#### [EXTRACTED ENTRIES]
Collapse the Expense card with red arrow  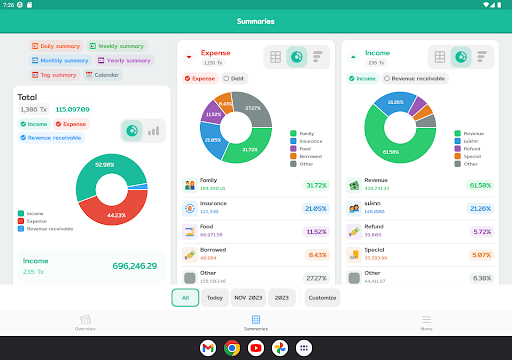[189, 57]
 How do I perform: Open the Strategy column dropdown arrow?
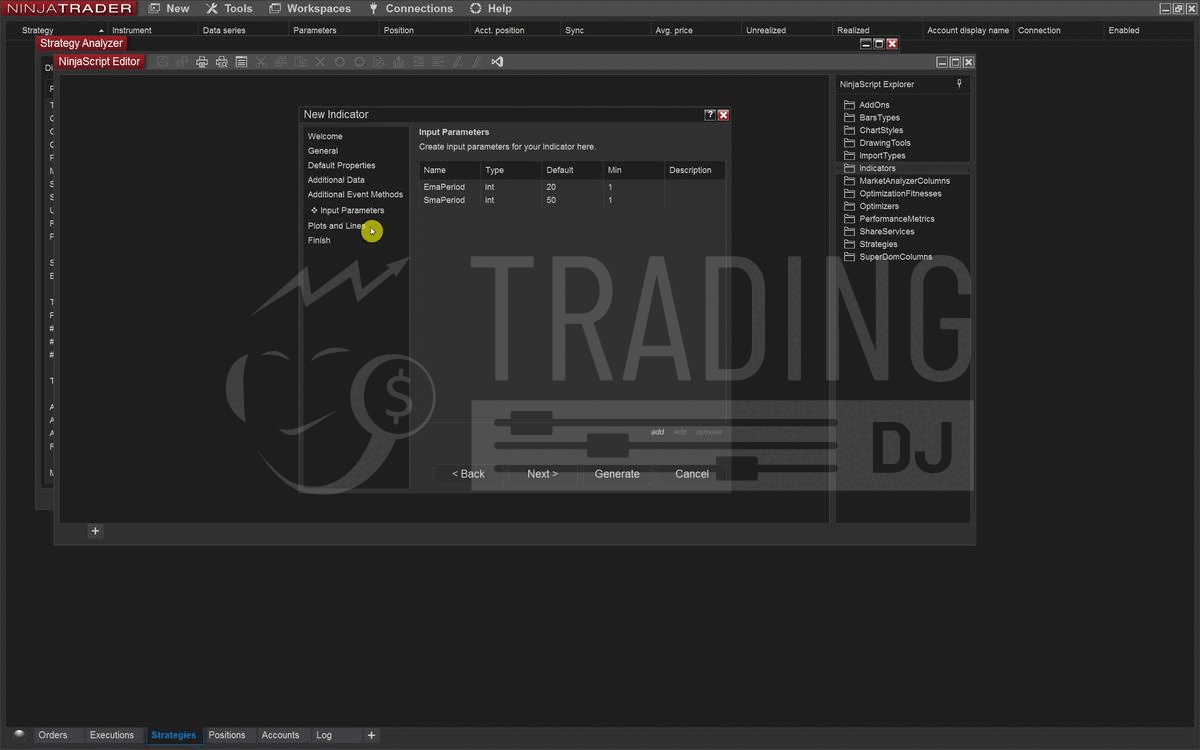coord(100,30)
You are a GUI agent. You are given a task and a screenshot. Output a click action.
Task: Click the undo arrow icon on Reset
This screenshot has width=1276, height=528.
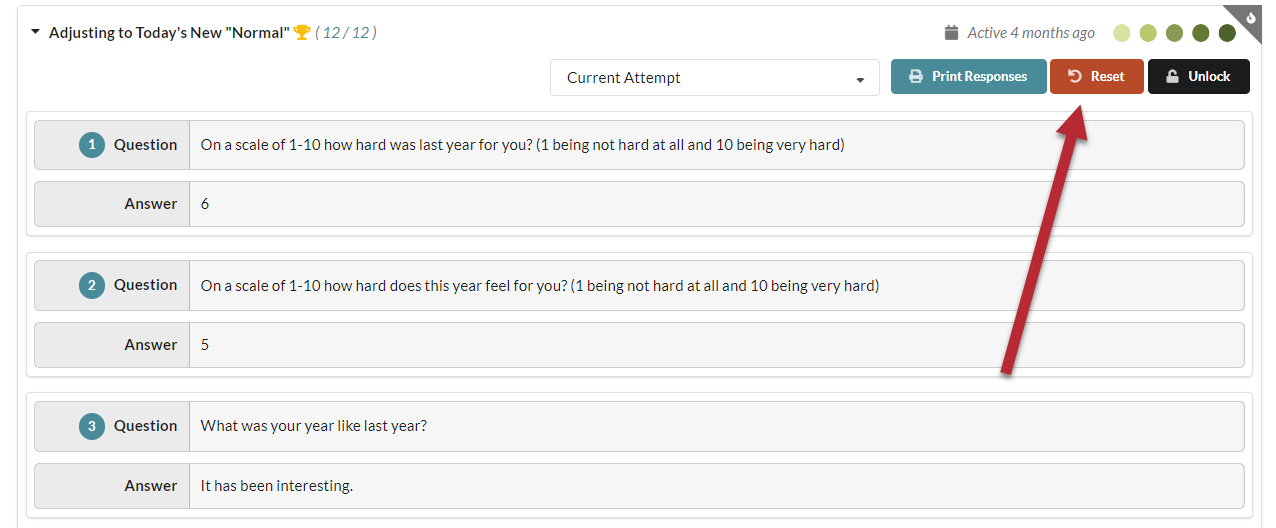[1075, 77]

#### [WHAT YOU ARE ASKED TO DO]
Return exactly the lines that begin with the one containing "Task: Click the undo arrow icon on Reset" and end with the final line of the data above; include no pictures.

#### [REPLY TO THE EXERCISE]
Task: Click the undo arrow icon on Reset
This screenshot has width=1276, height=528.
[1075, 77]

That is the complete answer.